When a donor turns a health program into leverage, clinics and community workers pick up the tab. The US decision to end PEPFAR threatens the operational backbone of South Africa’s HIV response and converts a predictable funding stream into a fiscal gap.

PEPFAR did more than buy pills. It paid for data capturers, tracing teams and outreach workers who keep patients in treatment. Strip that support and Pretoria inherits rehiring, retaining and the clinical fallout from interrupted care.

That said, there is a case for transition. After two decades of external support, moving toward country ownership and sustainable financing is reasonable. Emergency aid, by definition, is temporary. The arrival of Lenacapavir massively cuts the frequency of missed doses that require tracing, adding weight to the argument in theory because it means fewer visits to far-flung areas and longer protection. The community workers PEPFAR pays are often the ones who remind patients, follow up on missed visits and keep records up to date. 
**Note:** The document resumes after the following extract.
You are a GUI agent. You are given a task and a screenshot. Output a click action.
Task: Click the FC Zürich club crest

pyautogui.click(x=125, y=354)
This is not to say Washington’s attempt to force Pretoria into gutting laws born of its constitutional settlement doesn’t cross a line. Pressing South Africa to dismantle post-apartheid transformation measures as the price of treatment is indefensible, undermining sovereignty and making cooperation on health harder.

The current approach undercuts Washington’s own interest in disease control. Curbing an infectious disease abroad protects health at home, reducing the risk of cross-border transmission and lowering the chance of new, costlier public health threats.

So, the question is design, not principle. A defensible transition needs to protect the continuity of care by preserving outreach teams during the glide path and coordinating the rollout of new products like Lenacapavir so clinics can deliver injections on schedule. An abrupt, politicised withdrawal will be costly — in money, in trust and in lives.

Title icon

Room for Disagreement

Right-leaning local organizations like Lex Libertas and Solidarity — who have been lobbying the White House directly — have backed the withdrawal of PEPFAR.

“The government was given reasonable concerns but chose ideological defiance instead,” said Ernst Roets, executive director of Lex Libertas. “The American response is therefore reasonable even if its consequences may be deeply tragic.”

Tech billionaire Elon Musk, who has repeatedly called South Africa’s black economic laws racist, labeled the US State Department checklist on his X feed “reasonable demands.”

Title icon

Notable

  • Zambia has suspended talks with the US over a proposed $2 billion health funding package after Washington linked the deal to the signing of a critical minerals agreement and made demands for sensitive health data, which Lusaka rejected.